# SHORT EXERCISE
Return the text of every record below verbatim, leaving out the pictures.
* begin INPUT ROWS *
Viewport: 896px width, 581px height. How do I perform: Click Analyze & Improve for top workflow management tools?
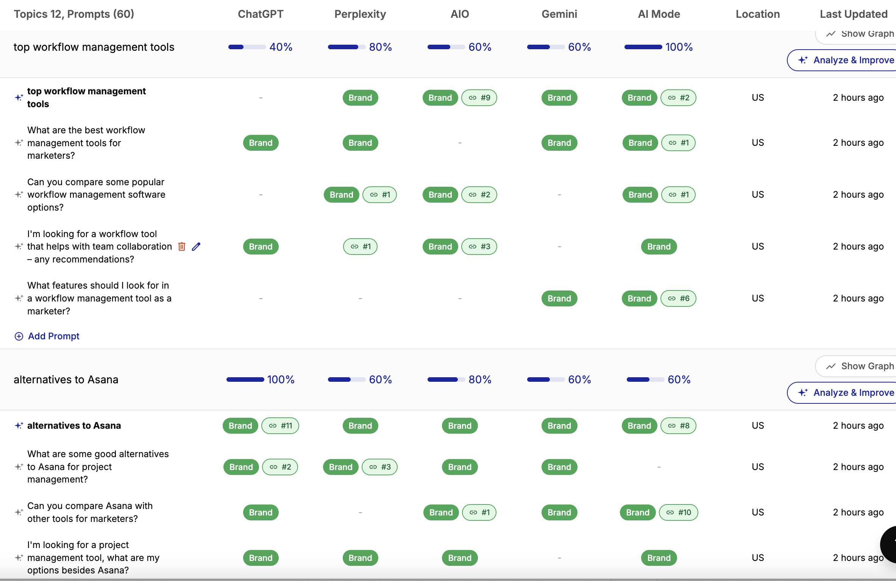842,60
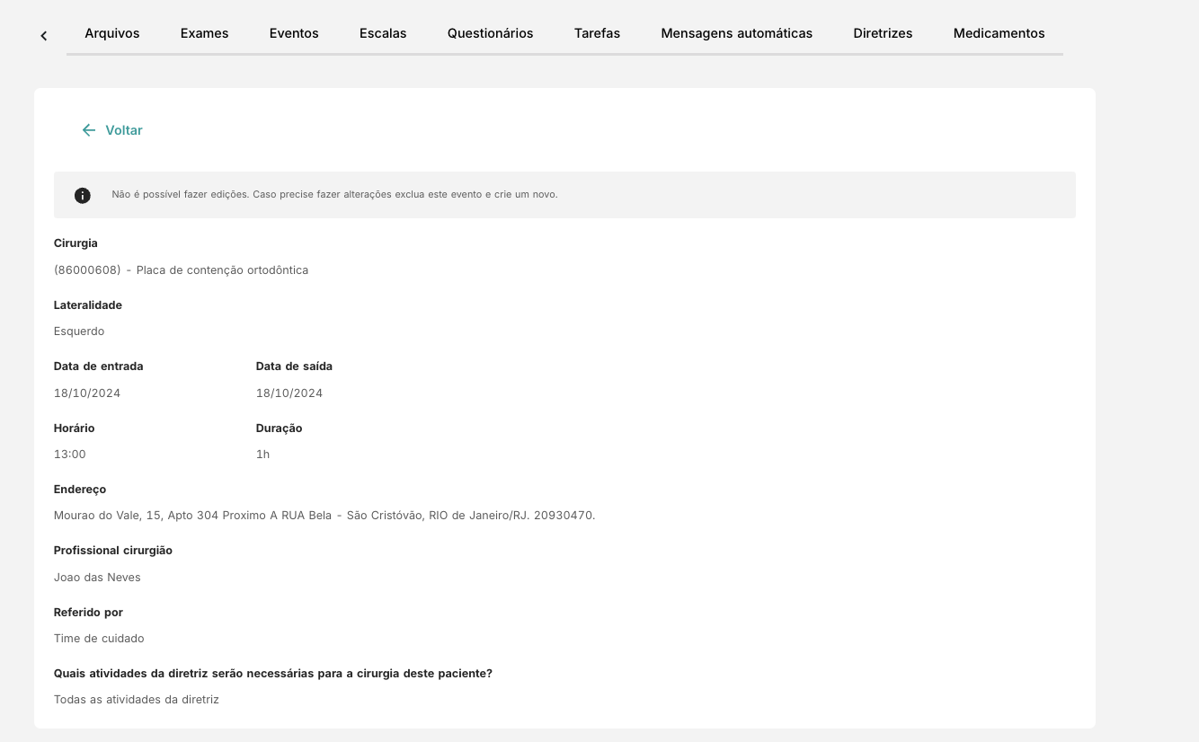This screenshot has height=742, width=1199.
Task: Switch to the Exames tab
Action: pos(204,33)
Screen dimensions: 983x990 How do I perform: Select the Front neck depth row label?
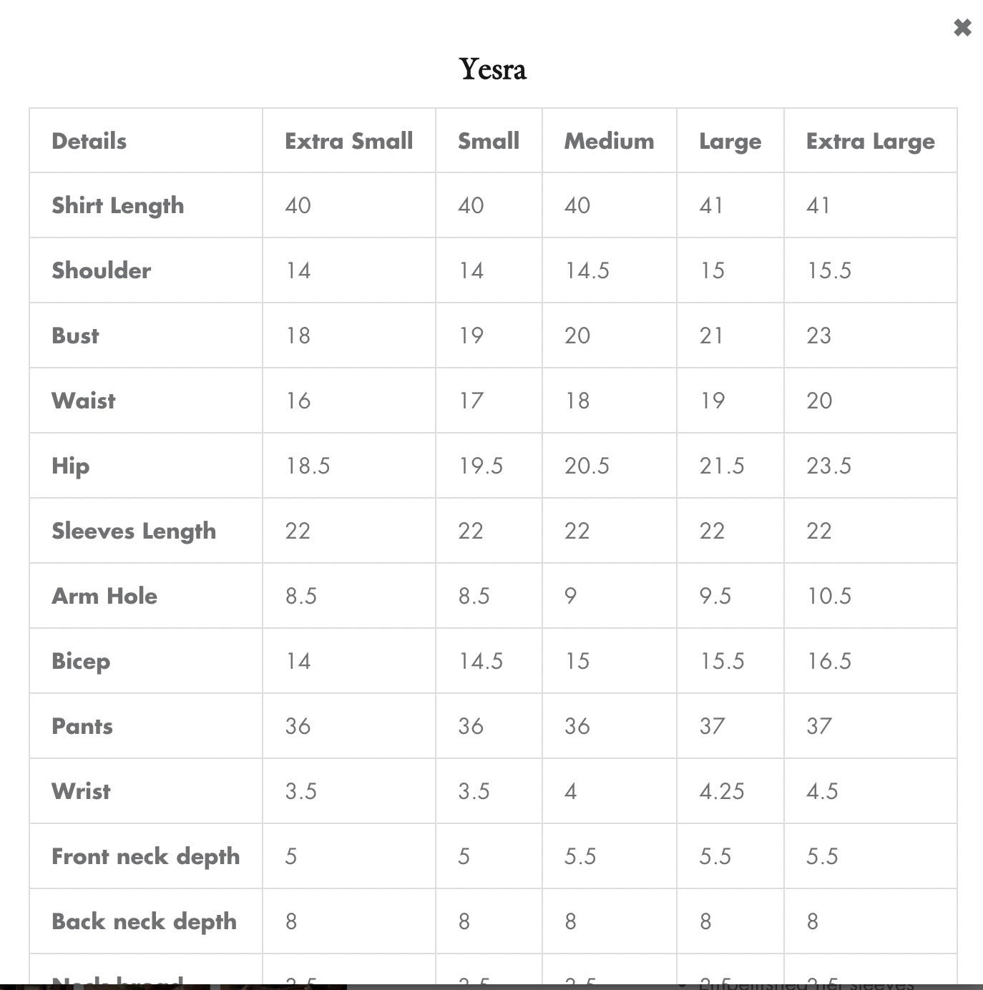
* end INPUT ROWS *
# SOLVED EXERCISE
Viewport: 896px width, 581px height. How do I perform: Click Analyze & Improve for top workflow management tools?
842,60
This screenshot has height=742, width=1199.
Task: Switch to the Exames tab
Action: pos(204,33)
Screen dimensions: 983x990 How do I perform: Select the Front neck depth row label?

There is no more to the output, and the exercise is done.